Energy Efficient High Performance Computing Power Measurement Methodology

https://drive.google.com/file/d/1eeNx9yBWUdtYerTwqk3PeJ4u1wamW3bU/view?usp=sharing

The Energy Efficient HPC Working Group (EE HPC WG) has a Power Measurement Methodology Team that has formulated and recommends a methodological approach for measuring, recording, and reporting the power used by a high performance computer (HPC) system while running a workload. This document is part of a collaborative effort between the Green500, the Top500 and the EE HPC WG. While it is intended for this methodology to be generally applicable to benchmarking a variety of workloads, the initial focus is on High Performance LINPACK (HPL).

The document defines four aspects of a power measurement and three quality levels. All four aspects have requirements that become increasingly stringent at higher quality levels.

The four aspects are as follows:

1. Granularity, time span, and type of raw measurement

2. Machine fraction instrumented

3. Subsystems included in instrumented power

4. Location of measurement in the power distribution network and accuracy of power meters.

The quality ratings are as follows:

• Adequate, called Level 1 (L1)

• Moderate, called Level 2 (L2)

• Best, called Level 3 (L3)

To grant a given quality level for a submission, the submission must satisfy the requirements of all four aspects at that quality level or higher.

This Team has engaged in data collection and analysis that support creation of this methodology. Some of this work has been documented and published. Below are the publications.

TITLE: A power measurement methodology for large scale, high performance computing

https://dl.acm.org/doi/10.1145/2568088.2576795

ABSTRACT: Improvement in the energy efficiency of supercomputers can be accelerated by improving the quality and comparability of efficiency measurements. The ability to generate accurate measurements at extreme scale are just now emerging. The realization of system-level measurement capabilities can be accelerated with a commonly adopted and high quality measurement methodology for use while running a workload, typically a benchmark.

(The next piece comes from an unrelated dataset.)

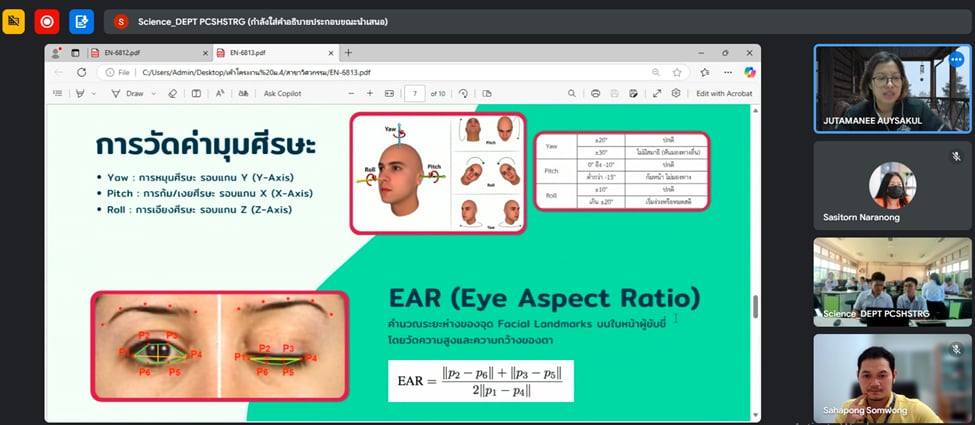Image resolution: width=975 pixels, height=425 pixels.
Task: Open the print dialog via printer icon
Action: click(595, 93)
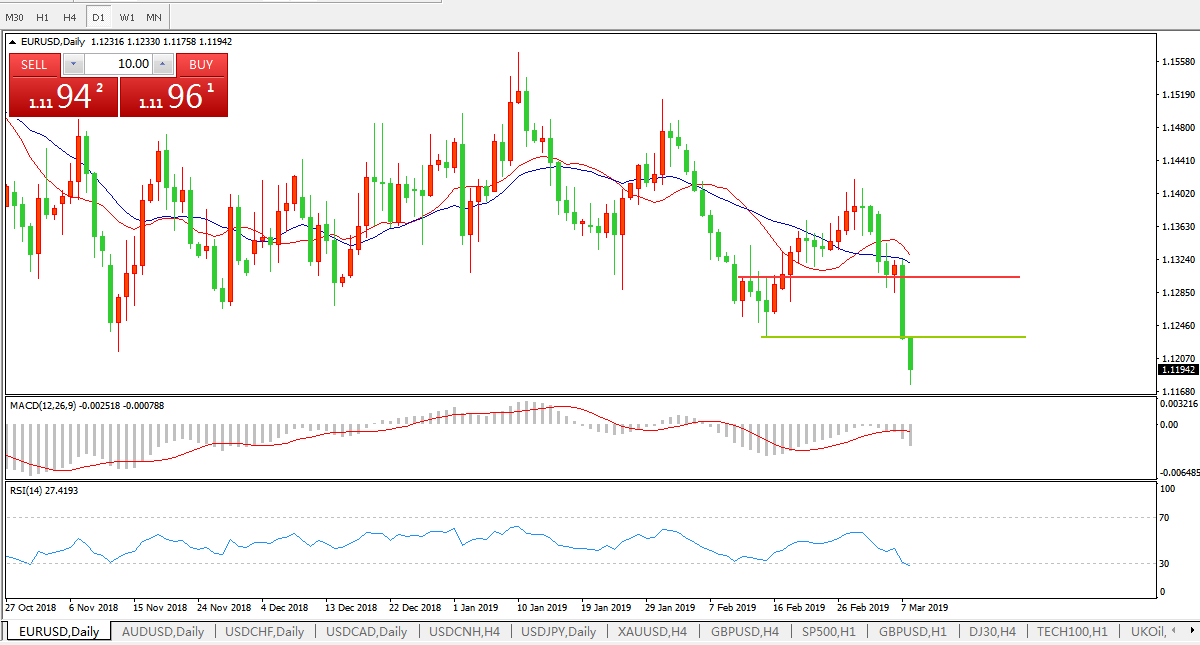Decrease trade volume with the down arrow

This paper describes a methodology that has been developed collaboratively through the Energy Efficient HPC Working Group to support architectural analysis and comparative measurements for rankings, such as the Top500 and Green500. To support measurements with varying amounts of effort and equipment required we present three distinct levels of measurement, which provide increasing levels of accuracy. Level 1 is similar to the Green500 run rules today, a single average power measurement extrapolated from a subset of a machine. Level 2 is more comprehensive, but still widely achievable. Level 3 is the most rigorous of the three methodologies but is only possible at a few sites. However, the Level 3 methodology generates a high quality result that exposes details that the other methodologies may miss. In addition, we present case studies from the Leibniz Supercomputing Centre (LRZ), Argonne National Laboratory (ANL) and Calcul Québec Université Laval that explore the benefits and difficulties of gathering high quality, system-level measurements on large-scale machines.

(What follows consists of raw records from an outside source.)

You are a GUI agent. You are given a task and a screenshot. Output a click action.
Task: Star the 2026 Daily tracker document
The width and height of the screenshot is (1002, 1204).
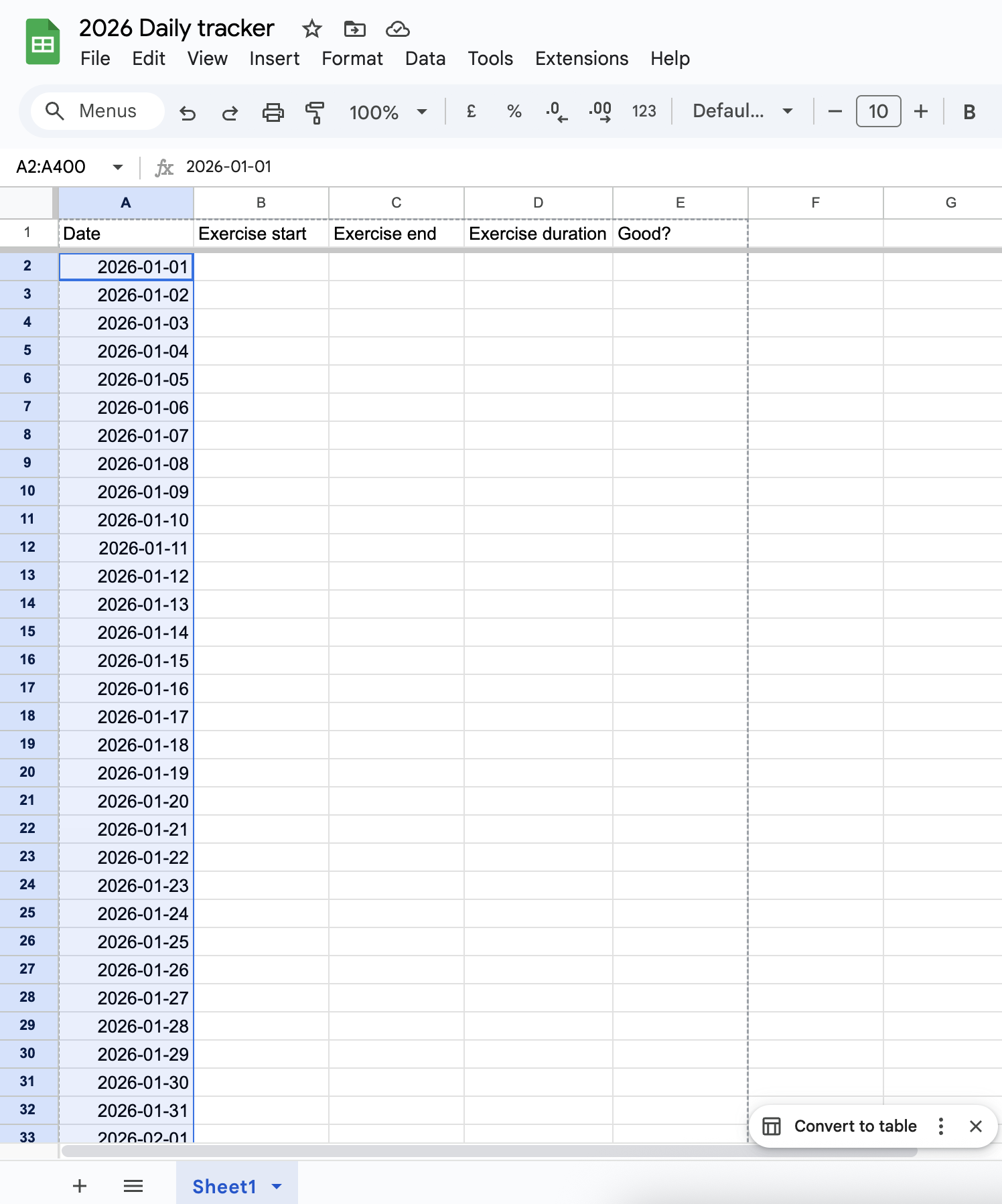pyautogui.click(x=311, y=29)
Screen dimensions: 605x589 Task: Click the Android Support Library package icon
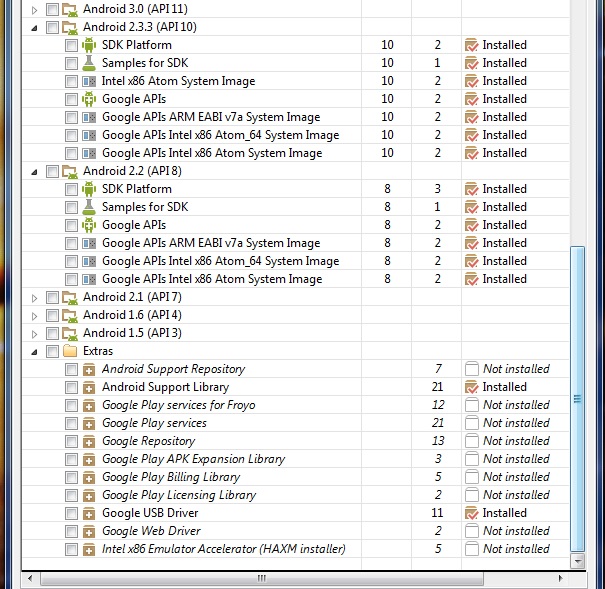pyautogui.click(x=88, y=387)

AUTHORS: Scogland, Thomas; Steffen, Craig; Wilde, Torsten; Parent, Florent; Coghlan, Susan; Bates, Natalie; Feng, Wu; Strohmaier, Erich

TITLE: Node Variability in Large-Scale Power Measurements: Perspectives from the Green500, Top500 and EE HPC WG

https://dl.acm.org/doi/10.1145/2807591.2807653

ABSTRACT: The last decade has seen power consumption move from an afterthought to the foremost design constraint of new supercomputers. Measuring the power of a supercomputer can be a daunting proposition, and as a result, many published measurements are extrapolated. This paper explores the validity of these extrapolations in the context of inter-node power variability and power variations over time within a run. We characterize power variability across nodes in systems at eight supercomputer centers across the globe. This characterization shows that the current requirement for measurements submitted to the Green500 and others is insufficient, allowing variations of up to 20% due to measurement timing and a further 10-15% due to insufficient sample sizes. This paper proposes new power and energy measurement requirements for supercomputers, some of which have been accepted for use by the Green500 and Top500, to ensure consistent accuracy.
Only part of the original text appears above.